GitHub reviews that Copilot evaluate has now run over 60 million evaluations, a 10x enhance in underneath a 12 months, and a couple of in 5 evaluations on the platform includes an agent. That is not a distinct segment apply. It’s how code will get made.

4 datasets, 4 strategies, one conclusion. We poured machine-speed output right into a system constructed for human-speed work. The bottleneck didn’t disappear; it moved to verification, and evaluate is the place that invoice comes due.

Everyone seems to be fixing a distinct downside

How a lot evaluate a change wants relies upon virtually completely on its blast radius, and most recommendation you learn was written by somebody working for a really totally different one.

Nearly all of the alarming information above comes from enterprise telemetry and from open supply maintainers being overwhelmed. It’s completely actual if that’s your state of affairs. When you’re one particular person delivery one thing a handful of individuals will ever run, a lot of it merely doesn’t apply to you, and also you shouldn’t be made to really feel in any other case.

Three variables decide the place you sit:

  • Blast radius: What occurs when it breaks? Nothing, or indignant customers and cash and PII on the road?
  • How lengthy the code lives: A throwaway prototype you would possibly rewrite subsequent week, or a codebase you’ll keep for years?
  • How many individuals want to know it: Simply you holding the entire thing in your head, or a crew that has to share possession over time?

Run the identical diff by these three variables, and “good evaluate” means genuinely various things.

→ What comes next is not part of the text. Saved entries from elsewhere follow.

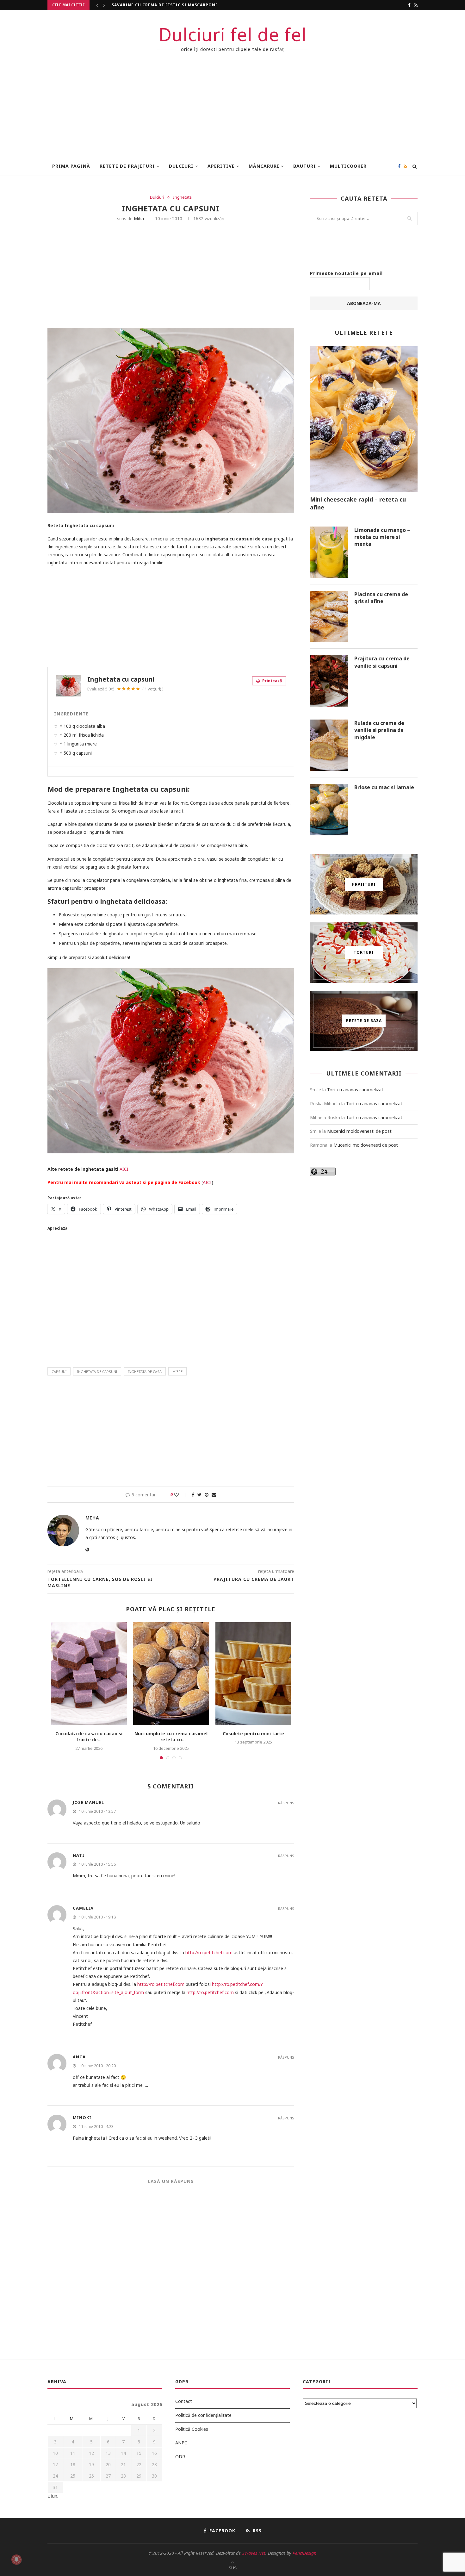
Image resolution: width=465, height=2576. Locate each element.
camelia (83, 1908)
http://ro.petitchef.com (208, 1952)
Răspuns (286, 1803)
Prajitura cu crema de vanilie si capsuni (382, 662)
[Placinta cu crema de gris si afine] (329, 616)
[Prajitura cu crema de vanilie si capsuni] (329, 680)
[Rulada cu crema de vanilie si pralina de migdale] (329, 745)
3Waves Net (253, 2553)
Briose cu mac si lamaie (384, 787)
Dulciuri (181, 166)
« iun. (52, 2496)
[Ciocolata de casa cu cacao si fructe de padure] (89, 1673)
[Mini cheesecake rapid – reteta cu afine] (364, 419)
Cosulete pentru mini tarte (253, 1734)
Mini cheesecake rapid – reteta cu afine (358, 503)
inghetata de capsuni (97, 1371)
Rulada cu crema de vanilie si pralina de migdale (379, 730)
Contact (183, 2401)
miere (177, 1371)
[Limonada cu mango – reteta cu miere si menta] (329, 552)
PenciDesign (304, 2553)
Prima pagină (71, 166)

When you’re working solo on a greenfield mission with no customers, evaluate’s second job, distributing data throughout a crew, doesn’t exist for you. You are the crew. The cheap transfer is to lean exhausting on exams and automation, evaluate the elements that genuinely matter, and settle for a lighter contact on the remaining. Duplication and churn price far much less when the code might not exist in a month and no one is paged at 3:00am when it breaks. The catch, and other people be taught this one painfully, is that it solely works if the exams are actual. Skipping evaluate with out a security internet doesn’t take away the work. It defers it at a better value, and requirements slip when nobody is there to push again. “No customers” is permission to defer evaluate. It isn’t permission to skip verification.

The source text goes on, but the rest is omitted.